Through its control of key economic and social institutions, the state’s continuing role in shaping the behaviour and practices of firms, and in imposing order on an otherwise unruly world of markets, remains vital to our understanding of how production works and how production cultures are themselves produced at a variety of spatial scales. This role for the state as a producer and regulator of the ‘soft infrastructure’ of the economy is as old as capitalism itself (Polanyi, 1944). Of course these institutions, while durable, also evolve through time and are themselves shaped by local, national and international politics and power struggles (Clark et al., 2000b). It is here that we need to reconsider explicitly the third big idea from the cultural economic geography of production—path dependency. Whether at the national or the regional scale, the influence of human action can and does bring about change within institutional structures. Our present level of understanding of the evolutionary dynamics of lock-in versus change still remains woefully underdeveloped, with seemingly little or no room for local or national politics.

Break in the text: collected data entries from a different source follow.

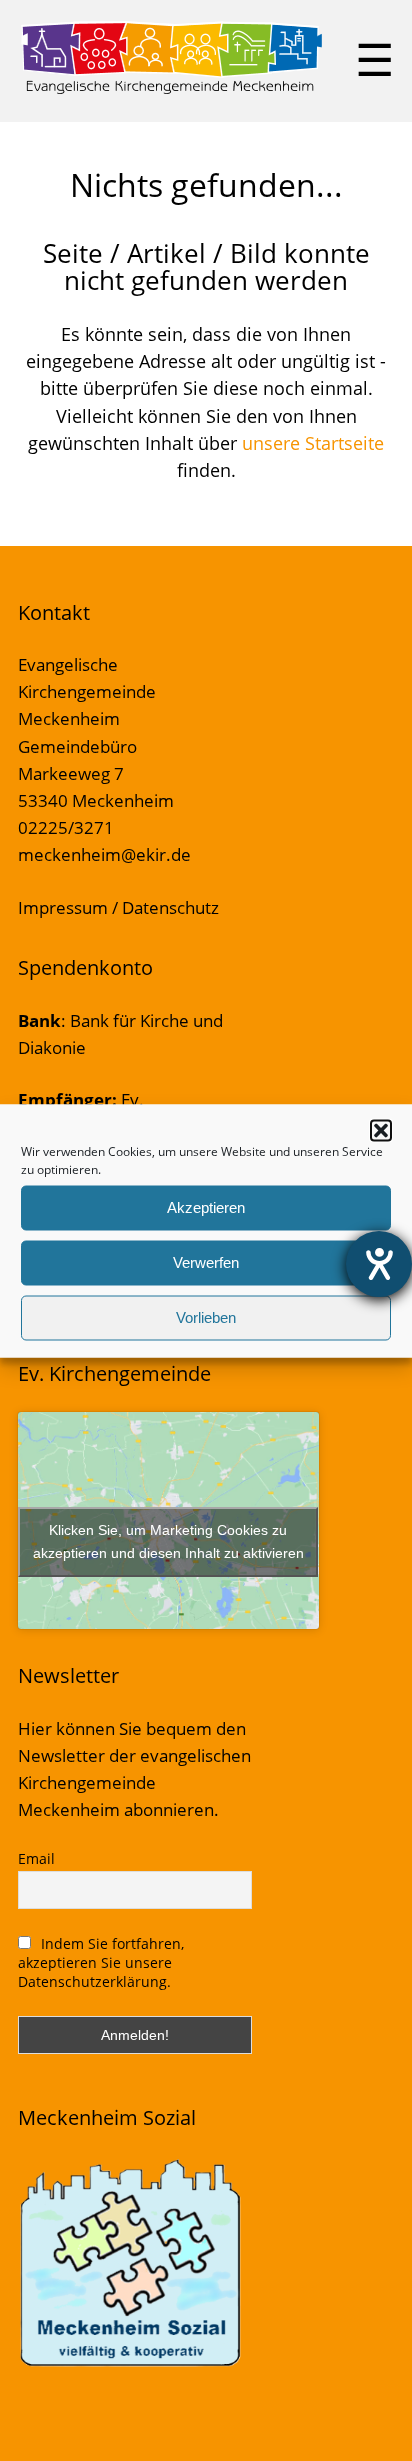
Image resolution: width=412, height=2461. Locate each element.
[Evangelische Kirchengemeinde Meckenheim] (171, 90)
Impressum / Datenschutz (118, 907)
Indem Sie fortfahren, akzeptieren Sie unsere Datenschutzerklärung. (101, 1962)
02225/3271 (66, 827)
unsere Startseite (313, 443)
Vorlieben (206, 1317)
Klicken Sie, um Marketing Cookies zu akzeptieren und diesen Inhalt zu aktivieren (168, 1541)
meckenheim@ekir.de (104, 854)
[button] (381, 1130)
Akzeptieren (206, 1207)
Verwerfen (206, 1262)
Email (36, 1858)
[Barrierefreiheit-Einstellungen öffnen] (379, 1264)
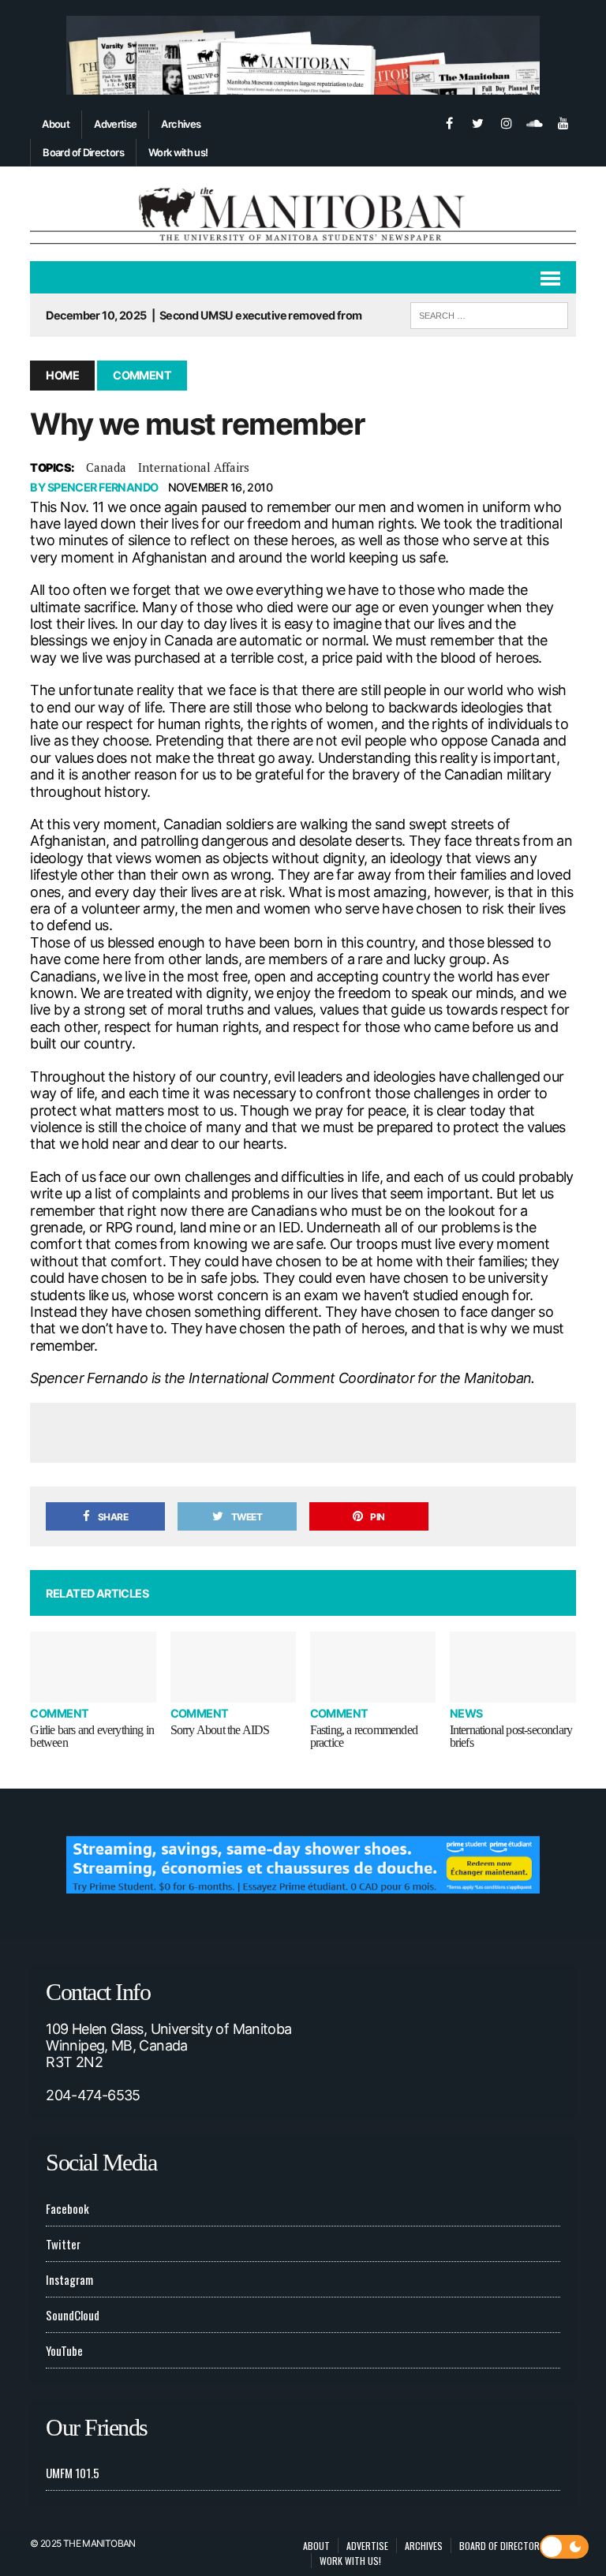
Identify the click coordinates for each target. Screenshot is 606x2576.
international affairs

In summing up, there is little doubt that a cultural economic geography of production has opened up new conceptual and empirical terrain previously considered off-limits to economic geographers, and the field is richer for it. Certain truisms—once unthinkable—have now become widely accepted. Culture and economy are now accepted as two sides of the same coin. Seemingly natural structures such as markets are now understood to be deeply embedded. One simply cannot understand how economies in particular places work (or how production processes unfold) without considering the broader social matrix within which they are situated. While this has always been true, our awareness of this relationship, and of the importance of local cultures of production, has been heightened by the growing importance of two major phenomena: the social division of labour in production systems and the role of knowledge production and sharing (learning). All the same, with these basic insights now effectively assimilated within the canon of economic-geographical thought, it is now time to take our analysis to another level of sophistication. In the heady early days of economic geography’s cultural turn, the choice posed by many—to which I alluded at the beginning of this chapter—was between cultural economy and political economy. As we enter a more mature phase, perhaps we shall see greater value in reworking earlier themes and questions concerning the geography of production. How about a cultural political economy of geography?